In consideration of said dismissals, and immediately upon the dismissals of the aforesaid causes and delivery to the Corporation Counsel of the City of Chicago of a copy of the said orders of dismissal, appellee agrees to set aside the verdicts and judgment order entered therein in the County Court of Cook County, Illinois, as to the properties hereinafter described in the schedule hereto attached and made a part hereof, and after evidence presented to enter findings and judgment thereon as to both awards and assessments which (subject to court approval) shall be in accordance with the amounts set up in said schedule, which schedule is hereto attached and made a part hereof.

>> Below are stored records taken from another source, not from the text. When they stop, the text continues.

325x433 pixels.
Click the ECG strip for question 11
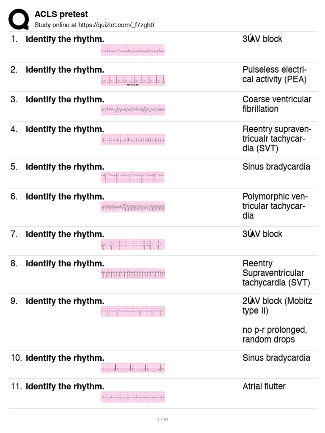tap(132, 397)
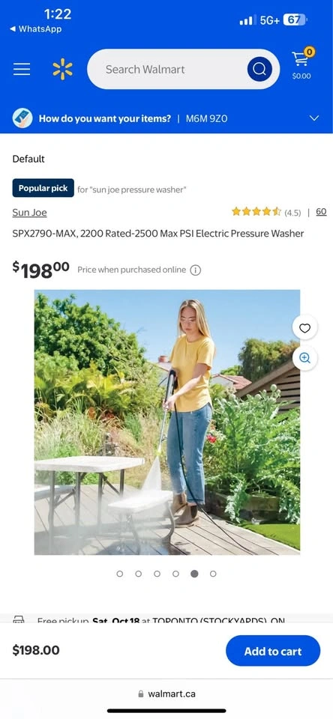
Task: View the 60 reviews link
Action: click(322, 212)
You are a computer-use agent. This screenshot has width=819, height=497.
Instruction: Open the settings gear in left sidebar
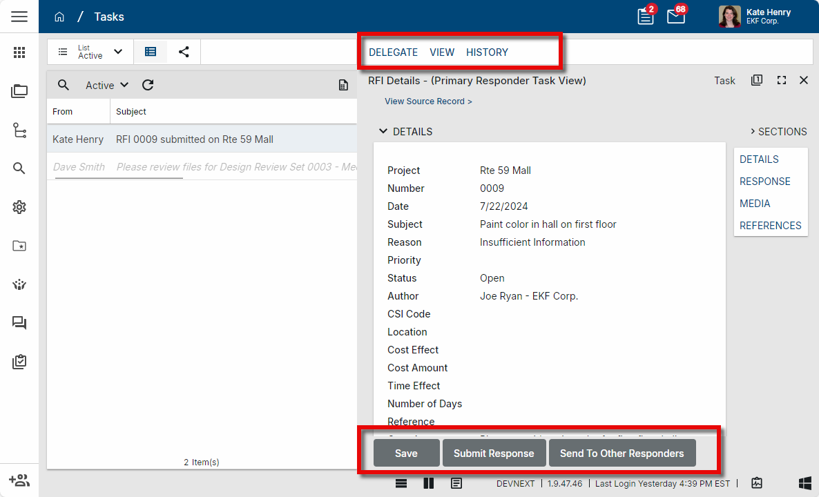(x=19, y=207)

Upon the entry of such findings and judgment order thereon, and the furnishing to the appellee evidences showing good title in the respective appellants to the properties described in said schedule, and the removal of all obstructions, or the submission to the Board of Local Improvements of a bona fide contract for their removal, from the part taken in such proceeding, said appellee agrees to pay in cash to the owners of the properties mentioned in said schedule the amounts originally allowed in said findings and judgment order as to each of them, deducting therefrom the assessments originally confirmed against each of the remainder of such properties.

Upon the payment to the appellants of the amounts allowed in the original judgment order less the original assessments confirmed against each of said properties in the assessment roll, the respective appellants agree to surrender to appellee the property taken in the above proceedings and described in the schedule hereto attached, and to have entered in the above proceeding an order, or orders, permitting the appellee to take possession of such properties for which awards have-been allowed and part payment made.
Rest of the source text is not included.